# Job a
In the passage on feature spaces and MDS algorithms, what value of R² did Sanders and Nosofsky (2018) achieve?

# Document passage
When comparing our best results to the ones obtained by Sanders and Nosofsky (2018) who achieved values of \(R^2 \approx 0.8\), we have to recognize that our approach performs considerably worse with \(R^2 \approx 0.4\). However, the much smaller number of data points in our experiment makes our learning problem much harder than theirs. Even though we use data augmentation, the small number of different targets might put a hard limit on the quality of the results obtainable in this setting. Moreover, Sanders and Nosofsky retrained the whole neural network in their experiments, whereas we limit ourselves to the features extracted by the pre-trained network. As we are nevertheless able to clearly beat our baselines, we take these results as supporting the general approach.

For the pixel-based feature spaces, we can also observe positive effects of regularization. For the large space, the best results on the test set are achieved for larger values of \(\beta \in \{0.2, 0.5\}\). These results are however only slightly better than baseline performance. For the small pixel-based feature space, the optimal value of \(\beta \) lies in \(\{0.05, 0.1\}\), leading again to a test set performance slightly superior to the baseline. In case of the small pixel-based feature space, already values of \(\beta \ge 1\) lead to a collapse of the model.

Comparing the regularization results on the three feature spaces, we can conclude that regularization is indeed helpful, but only to a small degree. On the ANN-based feature space, we still observe a large amount of overfitting, and performance on the pixel-based feature spaces is still relatively close to the baseline. Looking at the optimal values of \(\beta \), it seems like the lower-dimensional pixel-based feature space needs less regularization than its higher-dimensional counterpart. Presumably, this is caused by the smaller possibility for overfitting in the lower-dimensional feature space. Even though the larger pixel-based feature space and the ANN-based feature space have a similar dimensionality, the pixel-based feature space requires a larger degree of regularization for obtaining optimal performance, indicating that it is more prone to overfitting than the ANN-based feature space.

5.3 Experiment 2: Comparing MDS Algorithms

After having analyzed the soundness of our approach in experiment 1, we compare target spaces of the same dimensionality, but obtained with different MDS algorithms. More specifically, we compare the results from experiment 1 to analogous procedures applied to the ANN-based feature space and the four-dimensional similarity spaces created by both metric and nonmetric SMACOF in Sect. 3. Table 2 shows the results of our second experiment.

Table 2 Comparison of the results obtainable on four-dimensional spaces created by different MDS algorithms. Best results in each column are highlighted for each of the regressors

In a first step, we can compare the different target spaces by taking a look at the behavior of the zero baseline in each of them. As we can see, the values for MSE and \(R^2\) are identical for all of the different spaces. Only for the MED we can observe some slight variations, which can be explained by the slightly different arrangements of points in the different similarity spaces.

As we can see from Table 2, the results for the linear regression on the different target spaces are comparable. This adds further support to our results from Sect. 3: Also when considering the usage as target space for machine learning, metric MDS does not seem to have any advantage over nonmetric MDS.

# Job b
Rewrite the records from the line containing "Given: Click the Password input field" down through the line containing "This screenshot has height=704, width=1867.", substituting "Username" for "Password" and leaving everything else unchanged. Give only those lines.

# Exercise materials
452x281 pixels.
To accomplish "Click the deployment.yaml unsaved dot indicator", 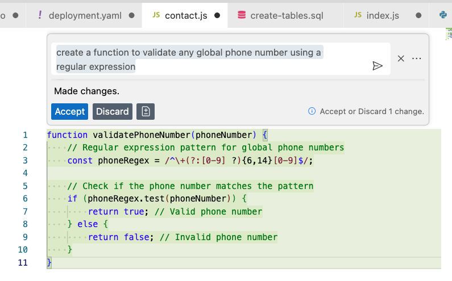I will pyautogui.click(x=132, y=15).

* * *

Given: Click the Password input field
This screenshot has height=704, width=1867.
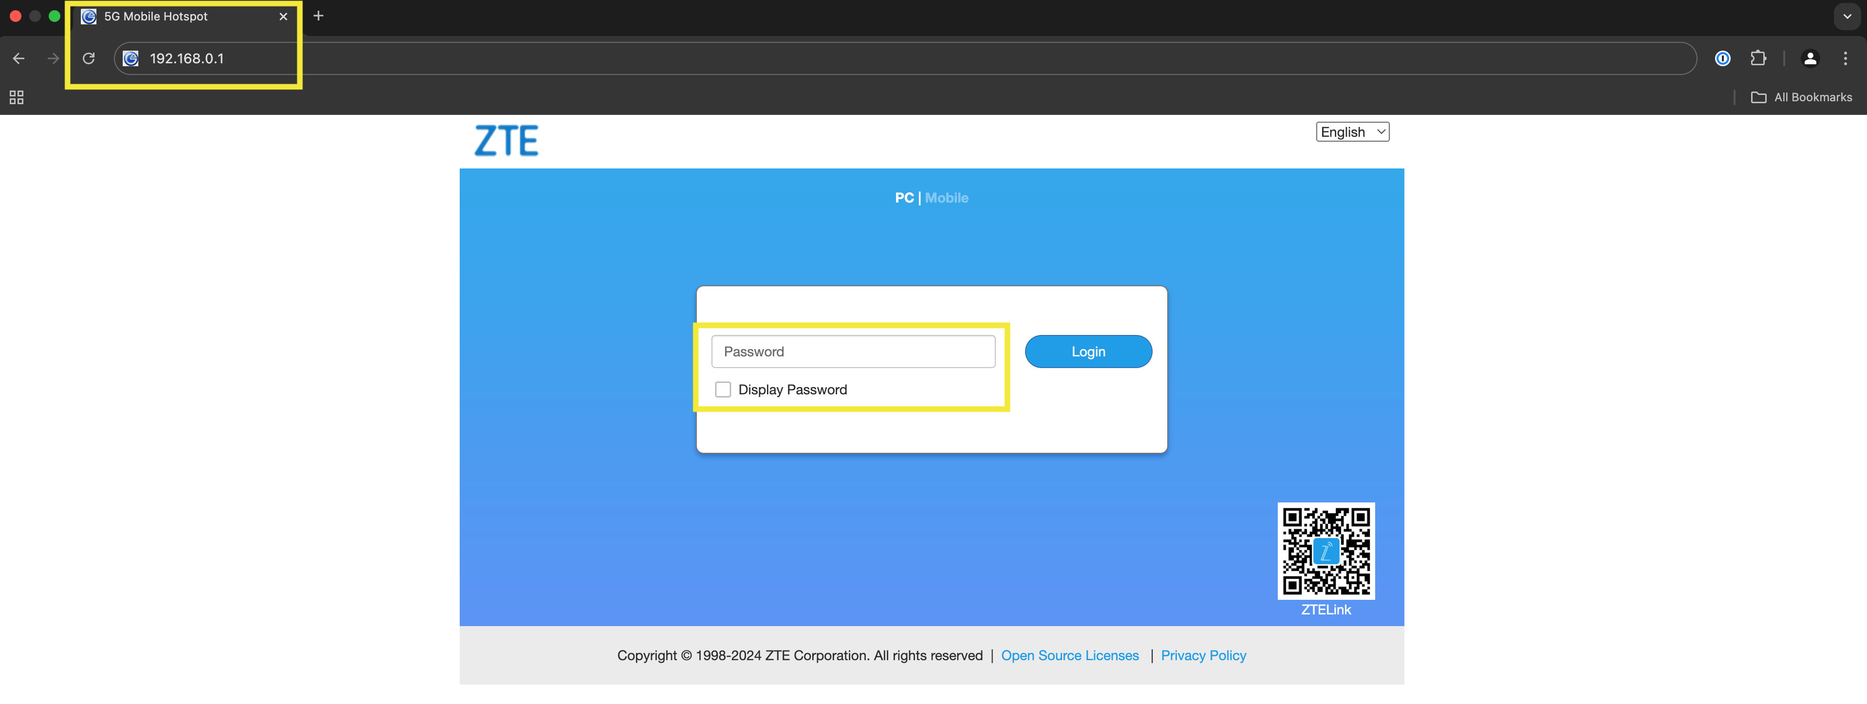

==

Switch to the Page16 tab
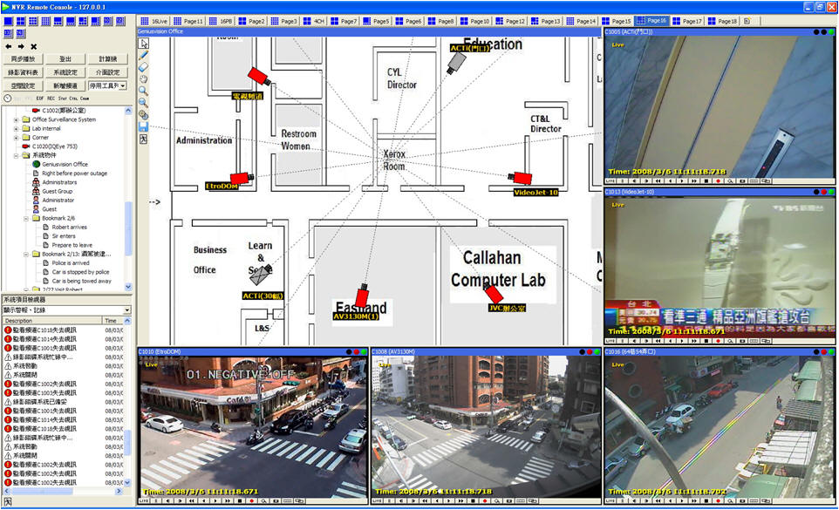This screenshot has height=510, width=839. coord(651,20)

# Full solution a
About 0.8 (R² ≈ 0.8).

# Full solution b
Given: Click the Username input field
This screenshot has height=704, width=1867.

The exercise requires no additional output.